The influence of the mass of water, p -xylene, ethylene glycol, and naphthalene on the measured values of temperature and heat of their transformations has been studied. It has been shown that a synchronous thermal analyzer Netzsch 449F1 Jupiter can be successfully used to determine boiling points of substances. The final temperatures of their evaporation monotonously increase together with an increase in the mass of a substance. It has been shown that with the achievement of a certain mass, the boiling process becomes stationary, accompanied by the formation of a linear front of the boiling peak, close in slope to the slope of the front of the melting peaks of various pure substances. A modified technique of differential scanning calorimetry data processing has been proposed and tested to solve this problem, giving an uncertainty in determining the boiling point of ± 4 °C in the case of water, ethylene glycol, and p -xylene, as well as ±6 °С in the case of naphthalene. The error in determining the boiling heats by the data of a synchronous thermal analyzer is ±5 % in the case of water and naphthalene; however, in the case of ethylene glycol and p-xylene, the error reaches 10 % and 40 %, respectively, which makes this method not quantitative, but only semi-quantitative or qualitative in regard to determination of the transformation heat.
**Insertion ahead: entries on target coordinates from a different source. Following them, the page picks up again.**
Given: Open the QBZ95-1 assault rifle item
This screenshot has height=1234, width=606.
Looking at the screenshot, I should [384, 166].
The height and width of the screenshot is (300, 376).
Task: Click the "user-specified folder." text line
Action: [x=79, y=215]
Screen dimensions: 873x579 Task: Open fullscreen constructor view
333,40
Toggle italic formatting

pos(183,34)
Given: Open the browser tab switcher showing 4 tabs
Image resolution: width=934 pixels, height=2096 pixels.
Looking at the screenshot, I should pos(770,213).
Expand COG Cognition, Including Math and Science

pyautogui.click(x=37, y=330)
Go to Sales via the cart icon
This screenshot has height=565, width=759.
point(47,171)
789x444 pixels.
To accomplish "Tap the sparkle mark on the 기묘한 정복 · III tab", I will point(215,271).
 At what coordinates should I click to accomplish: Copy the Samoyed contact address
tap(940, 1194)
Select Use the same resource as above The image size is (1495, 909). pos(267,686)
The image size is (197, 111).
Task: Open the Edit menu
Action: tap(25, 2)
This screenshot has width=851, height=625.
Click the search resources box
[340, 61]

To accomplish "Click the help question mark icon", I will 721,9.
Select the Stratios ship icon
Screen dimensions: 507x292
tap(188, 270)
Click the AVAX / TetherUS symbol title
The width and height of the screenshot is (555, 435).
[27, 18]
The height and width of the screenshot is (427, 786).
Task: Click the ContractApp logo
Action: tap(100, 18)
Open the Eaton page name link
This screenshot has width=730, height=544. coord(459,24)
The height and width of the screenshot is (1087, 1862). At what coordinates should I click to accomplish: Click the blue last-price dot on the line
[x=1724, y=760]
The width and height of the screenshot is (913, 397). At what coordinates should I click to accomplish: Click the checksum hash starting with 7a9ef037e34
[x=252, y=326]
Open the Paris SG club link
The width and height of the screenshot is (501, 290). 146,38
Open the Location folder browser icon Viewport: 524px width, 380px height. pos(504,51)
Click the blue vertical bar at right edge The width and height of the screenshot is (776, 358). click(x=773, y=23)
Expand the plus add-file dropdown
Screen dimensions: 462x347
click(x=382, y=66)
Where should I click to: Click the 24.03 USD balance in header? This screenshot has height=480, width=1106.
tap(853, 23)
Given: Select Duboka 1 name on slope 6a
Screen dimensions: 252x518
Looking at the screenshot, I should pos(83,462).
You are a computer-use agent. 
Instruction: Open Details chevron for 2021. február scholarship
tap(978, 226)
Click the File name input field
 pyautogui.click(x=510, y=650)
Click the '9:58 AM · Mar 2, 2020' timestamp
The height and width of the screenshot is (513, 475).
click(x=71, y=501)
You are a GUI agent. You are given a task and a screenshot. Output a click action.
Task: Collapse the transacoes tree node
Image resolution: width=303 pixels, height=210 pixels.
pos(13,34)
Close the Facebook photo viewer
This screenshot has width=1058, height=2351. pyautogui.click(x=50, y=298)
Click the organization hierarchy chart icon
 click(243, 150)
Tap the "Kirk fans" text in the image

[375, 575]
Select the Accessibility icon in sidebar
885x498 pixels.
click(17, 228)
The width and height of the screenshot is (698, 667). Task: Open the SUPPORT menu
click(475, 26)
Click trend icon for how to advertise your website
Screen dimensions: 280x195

Using the example of anthranilic acid and diiodoparaxylene, the method has been tested, and the obtained data on temperatures and heats of transformations for these compounds; notably, the transformation heats were not previously known from the literature. For example, anthranilic acid, according to our data, has a previously undescribed polymorphic transformation at 91 °C with the heat of 28.5 J/g, melting at 145.5 °C with the heat of 150 J/g, and boiling at 230 °C with the heat of 310 J/g. According to our data, diiodoparaxylene melts at 102 °C with the heat of 60 J/g and boils at 310 °C with the heat of 95 J/g.